• Assignment: Return all the lines below, exactly as they read.

======== Records for the task ========

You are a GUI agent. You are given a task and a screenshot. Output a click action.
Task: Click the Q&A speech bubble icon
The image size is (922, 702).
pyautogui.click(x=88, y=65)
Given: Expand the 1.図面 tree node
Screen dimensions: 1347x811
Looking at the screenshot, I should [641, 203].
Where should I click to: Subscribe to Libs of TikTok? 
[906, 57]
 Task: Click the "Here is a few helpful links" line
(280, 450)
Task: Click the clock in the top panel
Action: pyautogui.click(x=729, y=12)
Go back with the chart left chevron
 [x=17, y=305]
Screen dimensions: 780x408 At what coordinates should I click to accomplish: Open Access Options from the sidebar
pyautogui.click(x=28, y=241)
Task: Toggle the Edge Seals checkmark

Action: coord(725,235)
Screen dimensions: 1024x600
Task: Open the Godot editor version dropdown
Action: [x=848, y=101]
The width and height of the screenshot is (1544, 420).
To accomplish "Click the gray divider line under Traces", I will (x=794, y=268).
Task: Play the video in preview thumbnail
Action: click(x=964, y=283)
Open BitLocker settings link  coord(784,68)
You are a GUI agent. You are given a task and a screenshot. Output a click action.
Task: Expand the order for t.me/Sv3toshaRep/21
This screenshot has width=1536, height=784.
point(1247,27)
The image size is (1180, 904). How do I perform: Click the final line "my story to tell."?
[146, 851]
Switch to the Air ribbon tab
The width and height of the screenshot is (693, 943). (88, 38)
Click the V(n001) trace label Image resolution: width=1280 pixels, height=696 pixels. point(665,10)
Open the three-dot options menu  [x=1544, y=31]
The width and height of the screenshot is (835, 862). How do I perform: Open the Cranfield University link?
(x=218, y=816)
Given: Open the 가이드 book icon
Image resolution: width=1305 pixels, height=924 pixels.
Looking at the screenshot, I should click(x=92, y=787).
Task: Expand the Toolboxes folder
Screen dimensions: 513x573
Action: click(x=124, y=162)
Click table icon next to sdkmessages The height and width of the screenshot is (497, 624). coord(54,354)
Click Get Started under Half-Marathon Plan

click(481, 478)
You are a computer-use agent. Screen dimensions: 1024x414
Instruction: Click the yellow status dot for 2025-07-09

========

• Answer section:
You are a GUI agent. You are given a task and a screenshot. Output a click action.
Task: Click the Q&A speech bubble icon
The image size is (922, 702).
pyautogui.click(x=88, y=65)
Given: Expand the 1.図面 tree node
Screen dimensions: 1347x811
Looking at the screenshot, I should [641, 203].
Where should I click to: Subscribe to Libs of TikTok? 
[906, 57]
 Task: Click the "Here is a few helpful links" line
(280, 450)
Task: Click the clock in the top panel
Action: pyautogui.click(x=729, y=12)
Go back with the chart left chevron
 [x=17, y=305]
Screen dimensions: 780x408 At what coordinates should I click to accomplish: Open Access Options from the sidebar
pyautogui.click(x=28, y=241)
Task: Toggle the Edge Seals checkmark

Action: coord(725,235)
Screen dimensions: 1024x600
Task: Open the Godot editor version dropdown
Action: [x=848, y=101]
The width and height of the screenshot is (1544, 420).
To accomplish "Click the gray divider line under Traces", I will (x=794, y=268).
Task: Play the video in preview thumbnail
Action: click(x=964, y=283)
Open BitLocker settings link  coord(784,68)
You are a GUI agent. You are given a task and a screenshot. Output a click action.
Task: Expand the order for t.me/Sv3toshaRep/21
This screenshot has width=1536, height=784.
point(1247,27)
The image size is (1180, 904). How do I perform: Click the final line "my story to tell."?
[146, 851]
Switch to the Air ribbon tab
The width and height of the screenshot is (693, 943). (88, 38)
Click the V(n001) trace label Image resolution: width=1280 pixels, height=696 pixels. point(665,10)
Open the three-dot options menu  [x=1544, y=31]
The width and height of the screenshot is (835, 862). How do I perform: Open the Cranfield University link?
(x=218, y=816)
Given: Open the 가이드 book icon
Image resolution: width=1305 pixels, height=924 pixels.
Looking at the screenshot, I should click(x=92, y=787).
Task: Expand the Toolboxes folder
Screen dimensions: 513x573
Action: click(x=124, y=162)
Click table icon next to sdkmessages The height and width of the screenshot is (497, 624). coord(54,354)
Click Get Started under Half-Marathon Plan

click(481, 478)
You are a computer-use agent. Screen dimensions: 1024x414
Instruction: Click the yellow status dot for 2025-07-09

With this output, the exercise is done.